══ Records supplied

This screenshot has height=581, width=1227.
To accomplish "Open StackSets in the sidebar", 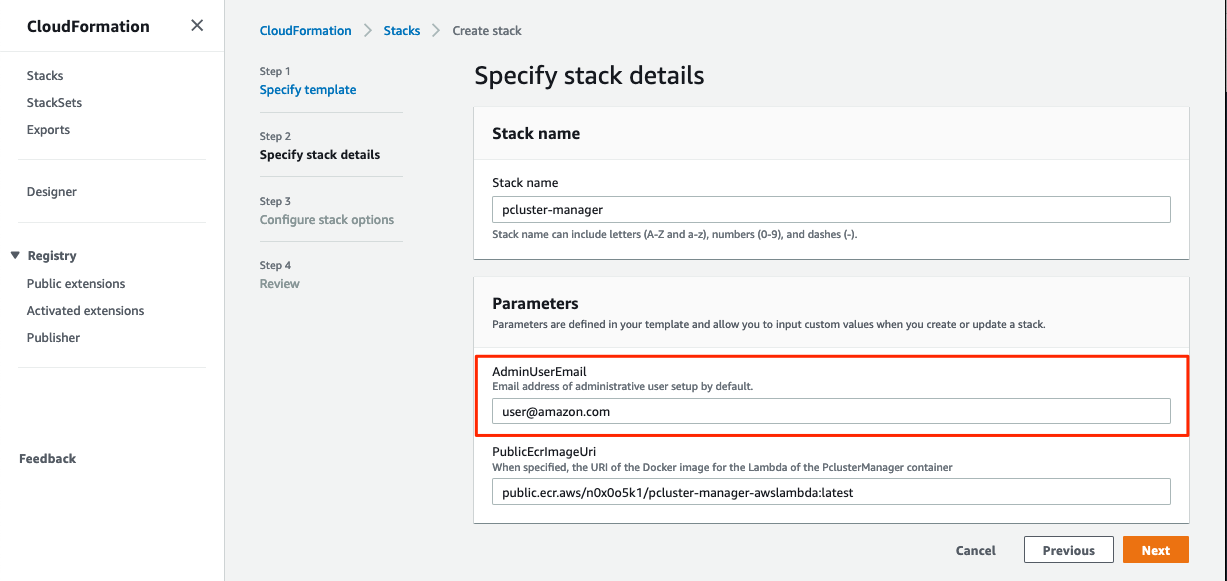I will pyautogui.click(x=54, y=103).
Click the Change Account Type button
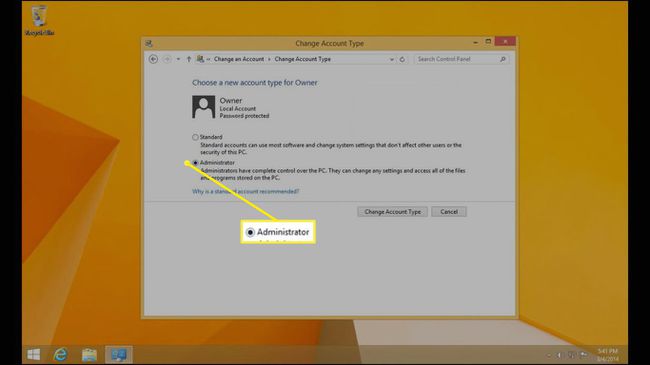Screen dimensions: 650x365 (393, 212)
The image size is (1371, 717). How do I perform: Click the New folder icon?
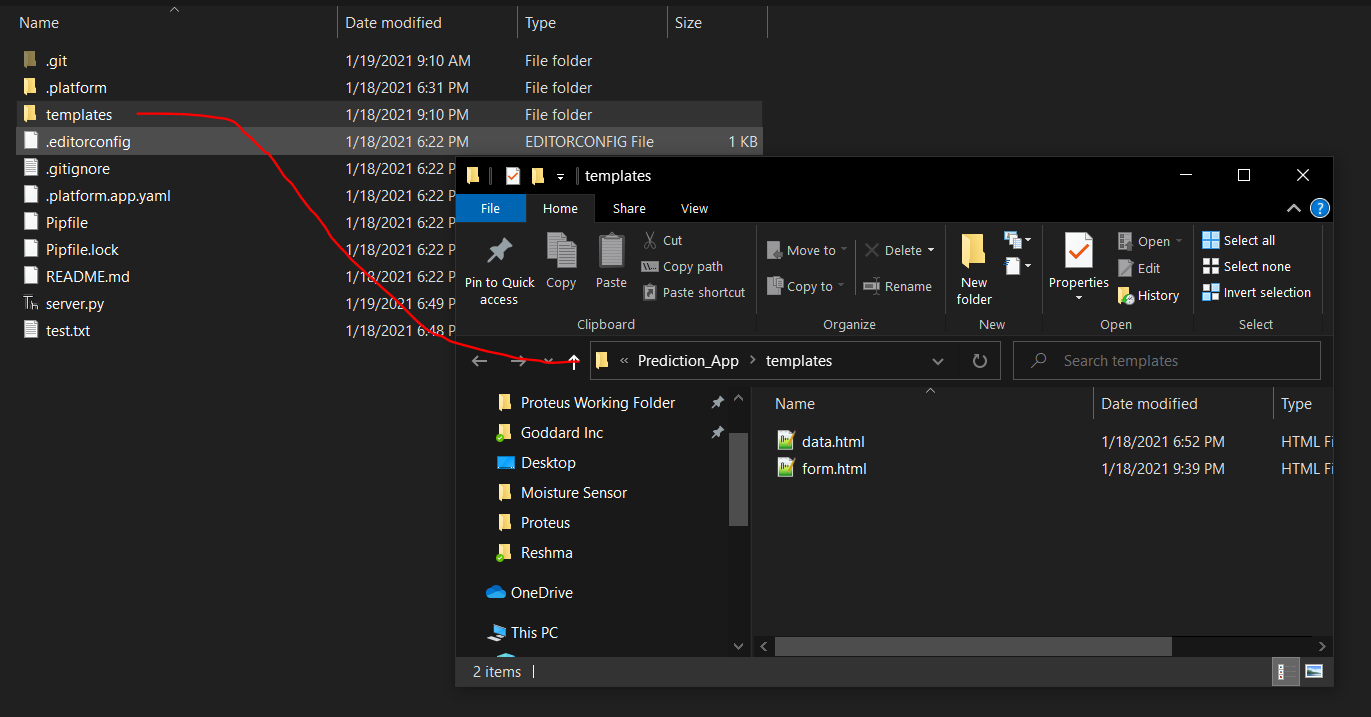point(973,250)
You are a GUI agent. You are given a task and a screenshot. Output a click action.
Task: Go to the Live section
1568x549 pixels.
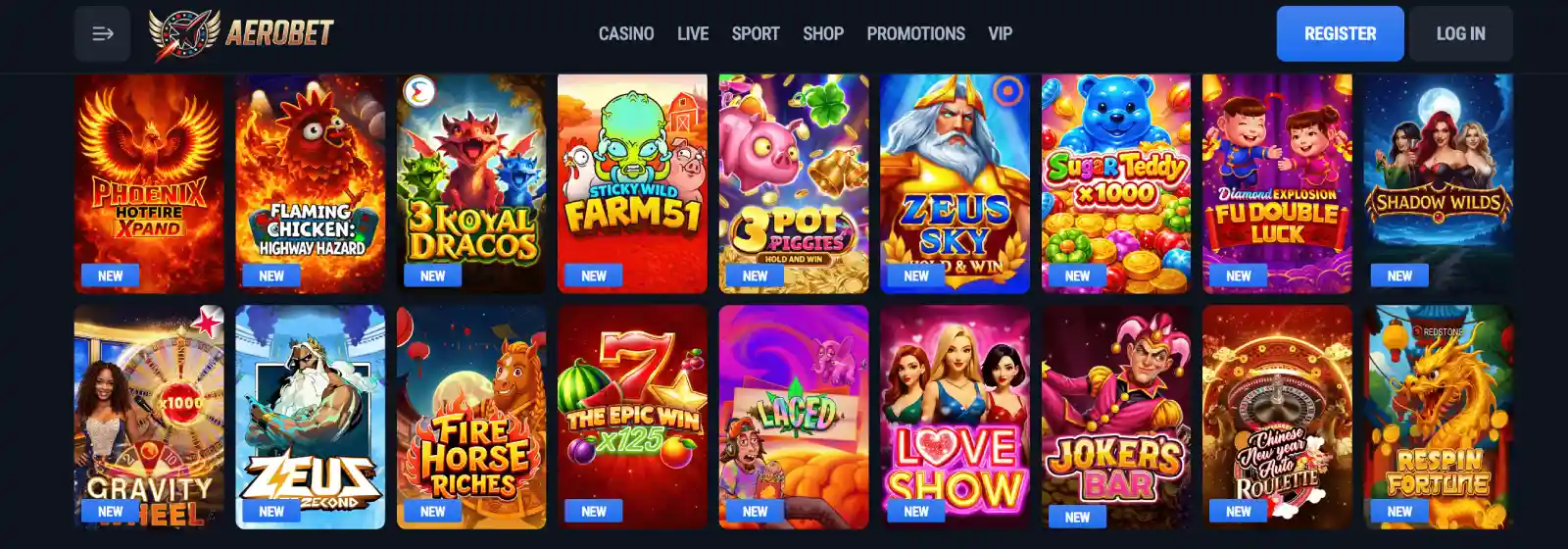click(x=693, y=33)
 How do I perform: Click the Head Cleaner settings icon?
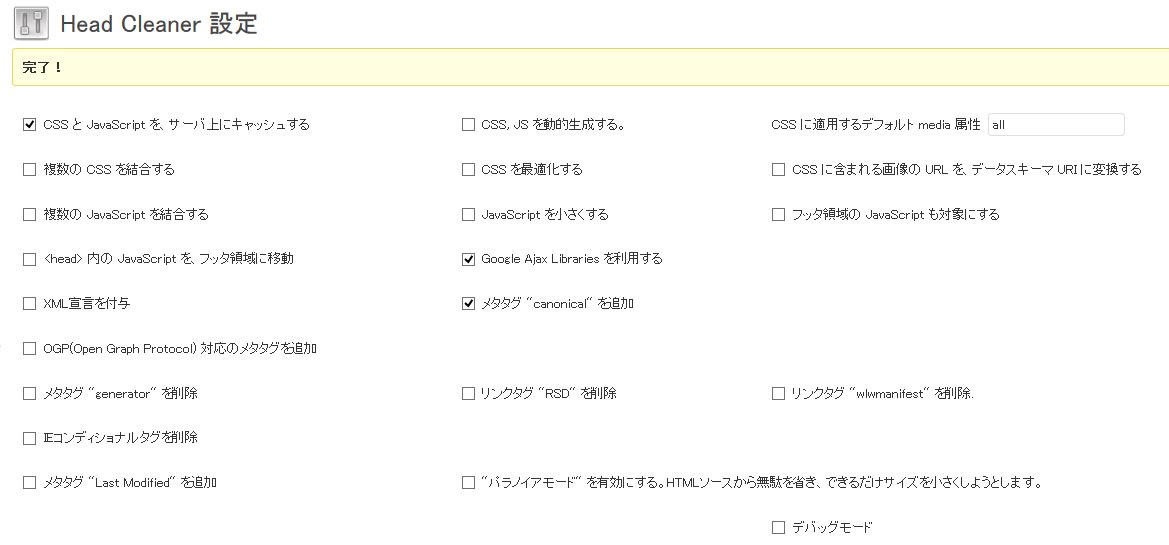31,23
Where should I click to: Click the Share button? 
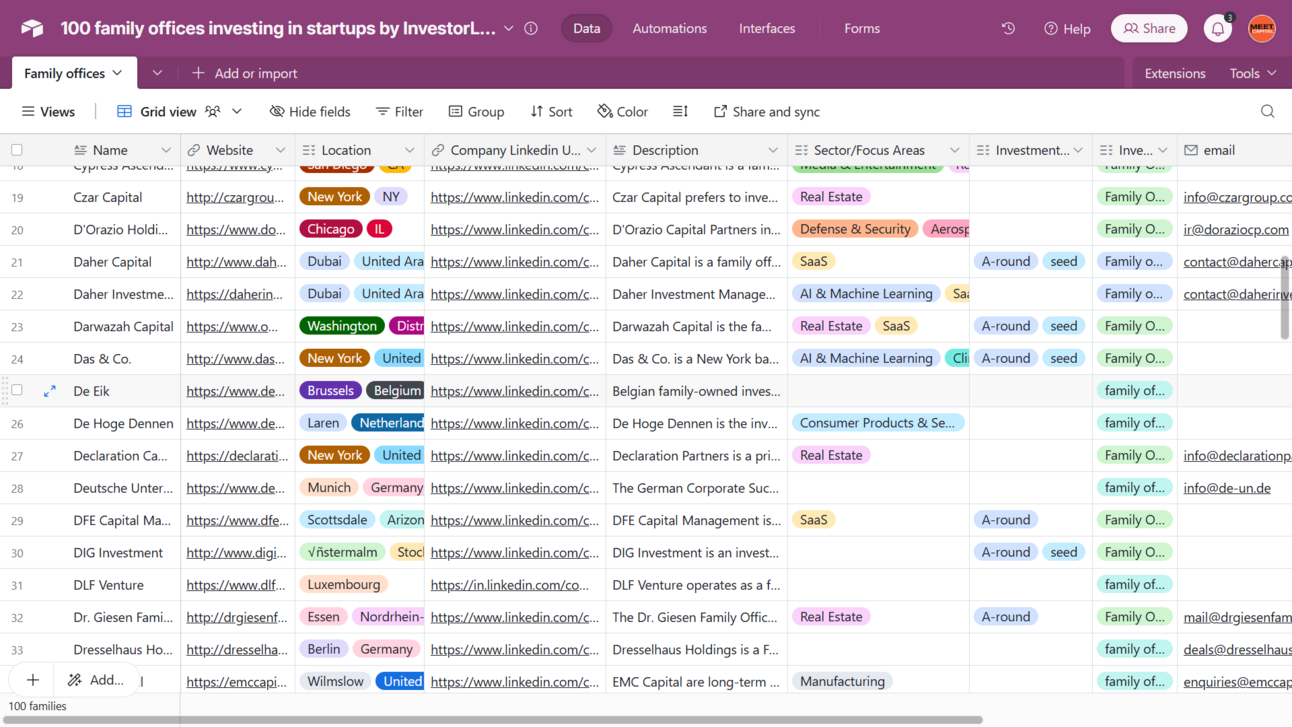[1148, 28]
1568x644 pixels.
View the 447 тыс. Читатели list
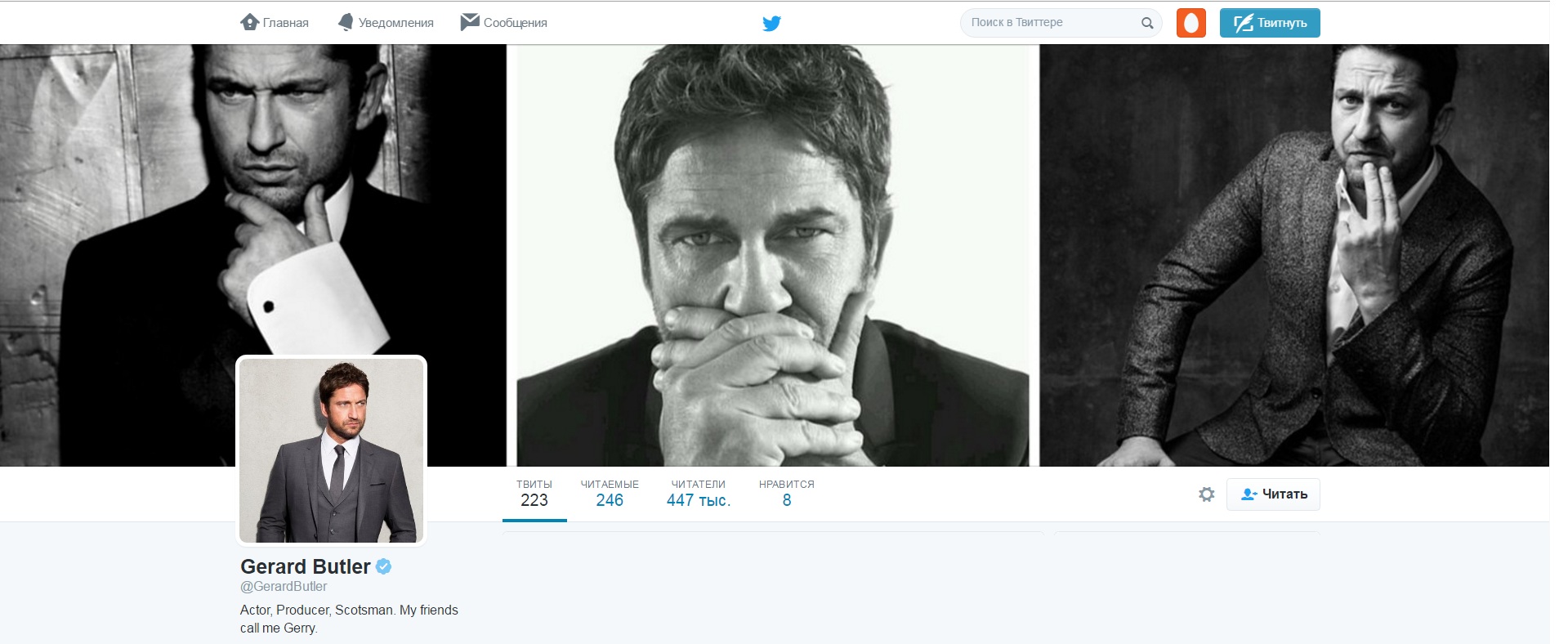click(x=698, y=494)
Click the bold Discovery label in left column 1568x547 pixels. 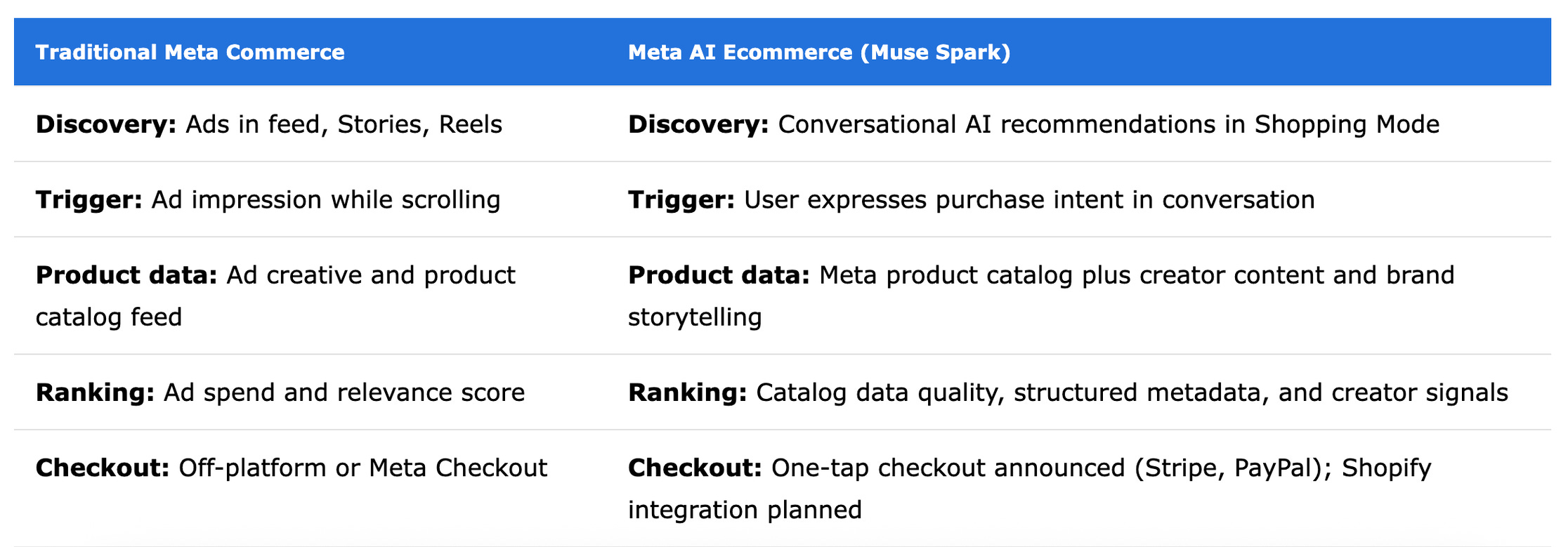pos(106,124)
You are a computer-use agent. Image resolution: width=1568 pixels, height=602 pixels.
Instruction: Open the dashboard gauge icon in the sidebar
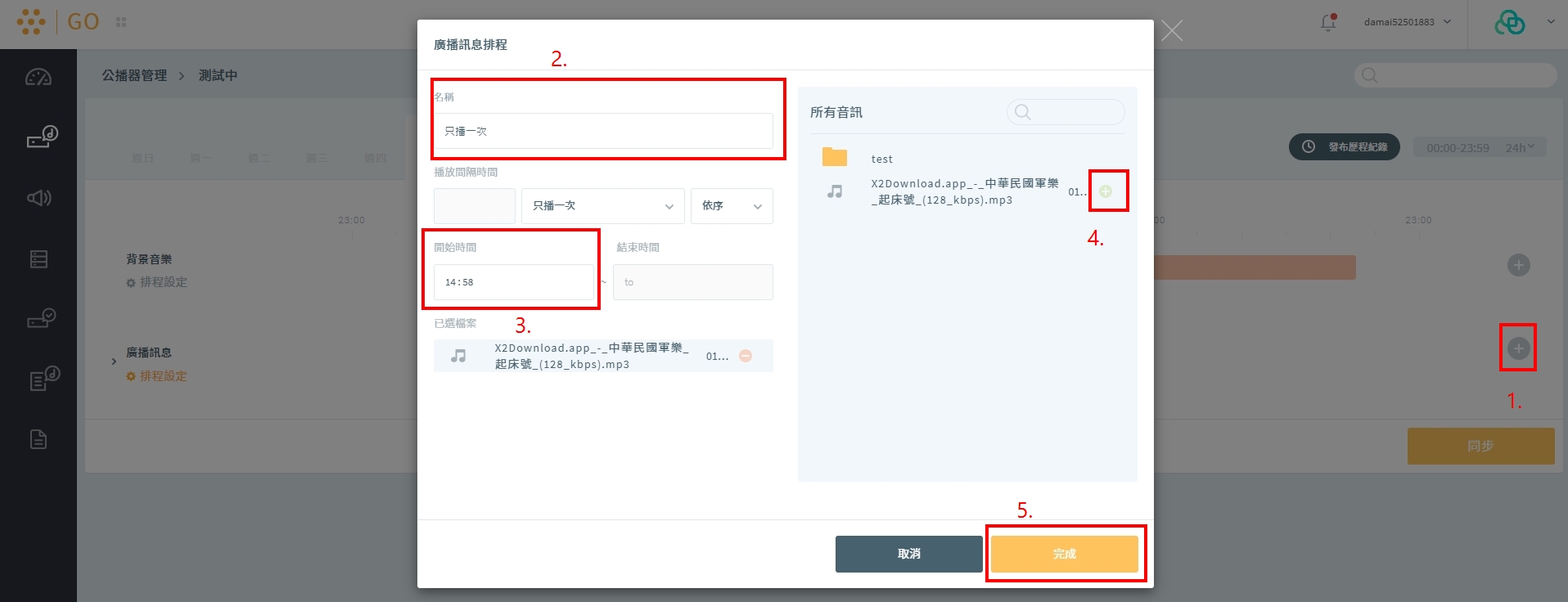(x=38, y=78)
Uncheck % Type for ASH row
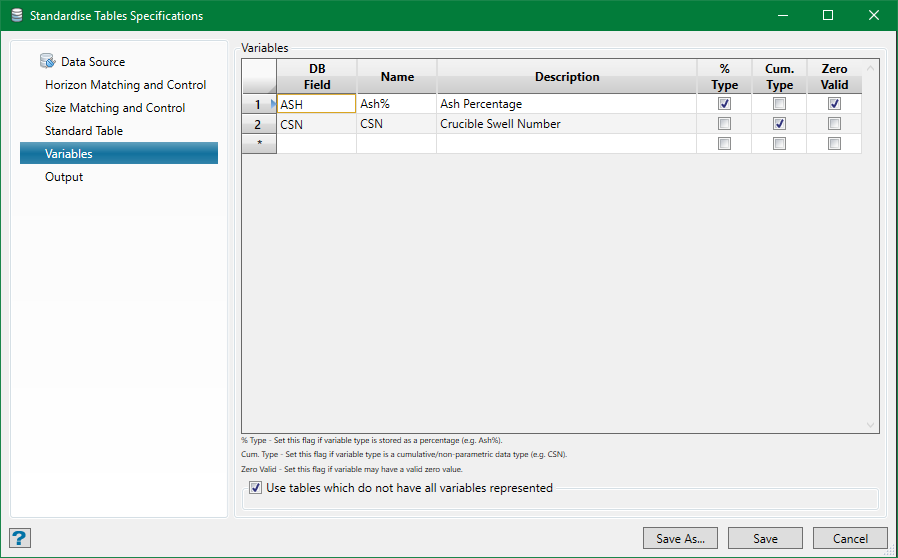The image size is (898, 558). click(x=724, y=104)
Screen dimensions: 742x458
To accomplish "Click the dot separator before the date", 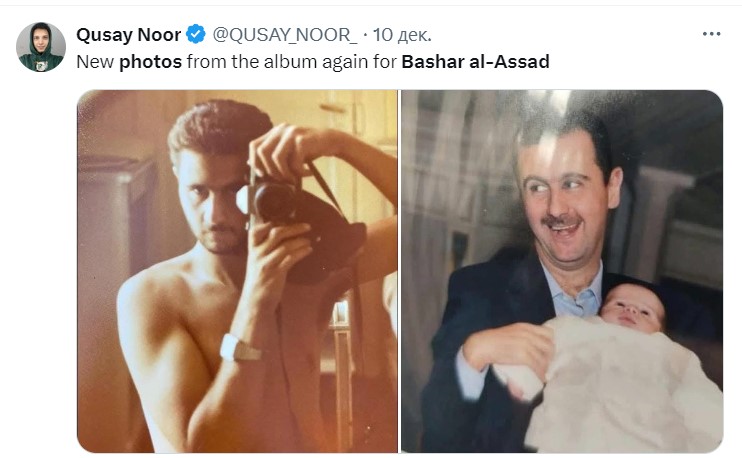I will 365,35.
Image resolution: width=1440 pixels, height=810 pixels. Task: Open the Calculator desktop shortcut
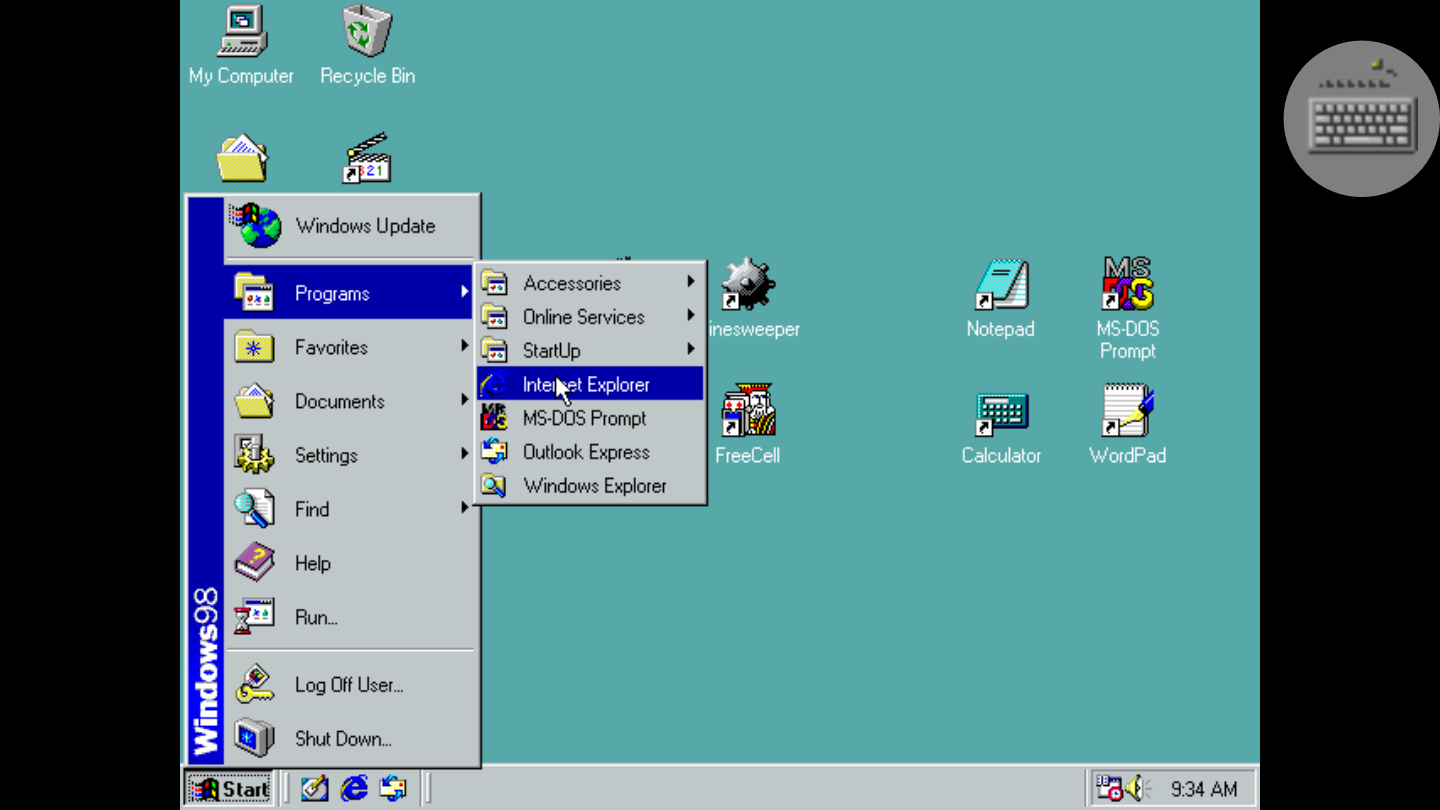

════

== Exercise goal ==
Please pull out every line of the material above that contains the word "screenshot", matching case exactly.

== Task solution ==
This screenshot has height=581, width=1227.
You are a GUI agent. You are given a task and a screenshot. Output a click action.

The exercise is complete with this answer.